EXERCISE REQUIREMENTS
Search the data for the word "computer" and copy each line that has it.

━━━━━━━━━━

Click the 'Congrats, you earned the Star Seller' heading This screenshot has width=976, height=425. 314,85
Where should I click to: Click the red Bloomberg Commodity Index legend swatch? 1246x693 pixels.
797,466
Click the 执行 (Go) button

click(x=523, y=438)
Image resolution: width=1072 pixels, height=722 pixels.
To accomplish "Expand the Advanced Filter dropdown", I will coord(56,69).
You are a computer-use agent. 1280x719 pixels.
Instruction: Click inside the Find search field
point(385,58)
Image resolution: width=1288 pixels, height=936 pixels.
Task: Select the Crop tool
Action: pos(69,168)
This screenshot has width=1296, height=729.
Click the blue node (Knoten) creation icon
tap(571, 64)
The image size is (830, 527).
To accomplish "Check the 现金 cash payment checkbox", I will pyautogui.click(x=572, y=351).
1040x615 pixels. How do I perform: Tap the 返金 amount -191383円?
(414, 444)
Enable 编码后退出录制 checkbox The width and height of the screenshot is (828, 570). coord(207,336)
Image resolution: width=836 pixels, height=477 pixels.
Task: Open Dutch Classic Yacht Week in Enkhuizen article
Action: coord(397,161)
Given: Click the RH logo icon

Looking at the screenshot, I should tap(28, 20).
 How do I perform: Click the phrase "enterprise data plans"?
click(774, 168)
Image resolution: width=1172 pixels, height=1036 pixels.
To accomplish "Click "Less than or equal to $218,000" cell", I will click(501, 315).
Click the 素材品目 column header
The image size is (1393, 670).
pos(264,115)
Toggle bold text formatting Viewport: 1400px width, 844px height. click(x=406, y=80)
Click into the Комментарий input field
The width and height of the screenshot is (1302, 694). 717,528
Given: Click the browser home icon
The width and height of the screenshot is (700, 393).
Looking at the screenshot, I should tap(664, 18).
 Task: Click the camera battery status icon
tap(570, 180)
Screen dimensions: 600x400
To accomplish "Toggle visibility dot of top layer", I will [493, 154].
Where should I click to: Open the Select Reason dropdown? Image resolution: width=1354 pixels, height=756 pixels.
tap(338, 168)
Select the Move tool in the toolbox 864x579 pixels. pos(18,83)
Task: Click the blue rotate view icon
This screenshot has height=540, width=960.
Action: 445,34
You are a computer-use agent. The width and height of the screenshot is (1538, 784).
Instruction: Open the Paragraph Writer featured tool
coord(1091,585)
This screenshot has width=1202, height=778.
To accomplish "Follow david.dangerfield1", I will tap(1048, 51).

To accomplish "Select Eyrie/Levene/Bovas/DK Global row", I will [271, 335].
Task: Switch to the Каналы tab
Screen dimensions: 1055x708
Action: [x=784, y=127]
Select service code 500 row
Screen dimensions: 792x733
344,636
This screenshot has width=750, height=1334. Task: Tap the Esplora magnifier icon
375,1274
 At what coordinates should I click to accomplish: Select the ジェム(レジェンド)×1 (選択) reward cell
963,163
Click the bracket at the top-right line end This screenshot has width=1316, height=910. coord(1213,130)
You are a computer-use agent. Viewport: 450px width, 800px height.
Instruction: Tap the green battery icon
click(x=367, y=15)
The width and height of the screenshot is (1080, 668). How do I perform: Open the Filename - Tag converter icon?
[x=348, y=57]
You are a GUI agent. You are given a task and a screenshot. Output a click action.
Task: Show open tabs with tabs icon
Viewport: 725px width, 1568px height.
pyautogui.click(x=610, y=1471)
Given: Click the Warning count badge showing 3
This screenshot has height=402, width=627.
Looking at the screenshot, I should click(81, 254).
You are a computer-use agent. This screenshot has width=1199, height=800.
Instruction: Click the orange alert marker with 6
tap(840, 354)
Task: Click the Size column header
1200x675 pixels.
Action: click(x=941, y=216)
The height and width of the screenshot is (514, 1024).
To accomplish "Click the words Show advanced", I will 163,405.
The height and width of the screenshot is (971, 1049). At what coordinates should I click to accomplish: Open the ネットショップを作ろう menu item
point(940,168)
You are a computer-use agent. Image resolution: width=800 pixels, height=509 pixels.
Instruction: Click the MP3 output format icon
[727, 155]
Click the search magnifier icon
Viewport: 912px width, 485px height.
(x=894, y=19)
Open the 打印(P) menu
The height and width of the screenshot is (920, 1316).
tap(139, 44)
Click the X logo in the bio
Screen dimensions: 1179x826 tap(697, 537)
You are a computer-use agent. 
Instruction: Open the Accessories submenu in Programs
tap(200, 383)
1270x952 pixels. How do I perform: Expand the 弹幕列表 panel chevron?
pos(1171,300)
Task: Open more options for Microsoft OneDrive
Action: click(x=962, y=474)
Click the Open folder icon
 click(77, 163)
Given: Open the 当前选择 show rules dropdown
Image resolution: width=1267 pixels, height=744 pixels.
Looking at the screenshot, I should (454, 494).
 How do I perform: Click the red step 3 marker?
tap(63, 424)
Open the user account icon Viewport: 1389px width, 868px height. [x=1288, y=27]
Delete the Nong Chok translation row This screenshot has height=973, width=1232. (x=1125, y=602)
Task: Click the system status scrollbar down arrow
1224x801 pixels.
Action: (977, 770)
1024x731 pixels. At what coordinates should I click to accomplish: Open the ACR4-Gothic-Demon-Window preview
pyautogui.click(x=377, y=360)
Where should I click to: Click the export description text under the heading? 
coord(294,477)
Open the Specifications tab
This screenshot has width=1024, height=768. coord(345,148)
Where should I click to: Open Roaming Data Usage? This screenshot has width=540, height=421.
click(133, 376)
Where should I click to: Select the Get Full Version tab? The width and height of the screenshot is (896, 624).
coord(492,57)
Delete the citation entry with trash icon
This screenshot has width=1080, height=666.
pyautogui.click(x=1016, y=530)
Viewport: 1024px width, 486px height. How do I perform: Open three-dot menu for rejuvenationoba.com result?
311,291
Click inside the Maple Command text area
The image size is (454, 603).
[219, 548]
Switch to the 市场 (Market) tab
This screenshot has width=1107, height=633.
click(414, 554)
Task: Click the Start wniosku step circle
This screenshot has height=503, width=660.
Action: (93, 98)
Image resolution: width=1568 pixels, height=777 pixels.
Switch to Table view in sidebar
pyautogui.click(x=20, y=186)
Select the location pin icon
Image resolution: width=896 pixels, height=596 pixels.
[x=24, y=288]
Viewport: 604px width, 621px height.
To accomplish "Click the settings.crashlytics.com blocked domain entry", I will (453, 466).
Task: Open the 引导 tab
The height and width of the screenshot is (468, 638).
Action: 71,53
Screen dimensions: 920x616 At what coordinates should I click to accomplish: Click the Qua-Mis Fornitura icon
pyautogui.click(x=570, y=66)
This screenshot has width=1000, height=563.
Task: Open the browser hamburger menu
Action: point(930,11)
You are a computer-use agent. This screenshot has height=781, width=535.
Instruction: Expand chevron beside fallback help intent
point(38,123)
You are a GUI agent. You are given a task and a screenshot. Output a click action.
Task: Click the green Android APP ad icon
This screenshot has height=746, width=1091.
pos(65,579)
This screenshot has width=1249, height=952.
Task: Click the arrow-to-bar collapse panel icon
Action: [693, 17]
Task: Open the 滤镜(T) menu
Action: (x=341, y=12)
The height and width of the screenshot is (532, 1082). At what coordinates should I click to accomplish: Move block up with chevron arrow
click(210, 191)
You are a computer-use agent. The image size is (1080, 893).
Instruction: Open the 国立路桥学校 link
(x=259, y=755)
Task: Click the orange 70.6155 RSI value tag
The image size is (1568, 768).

━━━━━━━━━━

ANSWER BOX
You are a computer-use agent. 1280x719 pixels.
You are a computer-use agent. The width and height of the screenshot is (1538, 784).
You are a computer-use agent. Viewport: 450px width, 800px height.
You are a computer-use agent. This screenshot has width=1199, height=800.
You are a computer-use agent. Image resolution: width=800 pixels, height=509 pixels.
You are a computer-use agent. 
You are a computer-use agent. This screenshot has height=781, width=535.
You are a computer-use agent. The image size is (1080, 893).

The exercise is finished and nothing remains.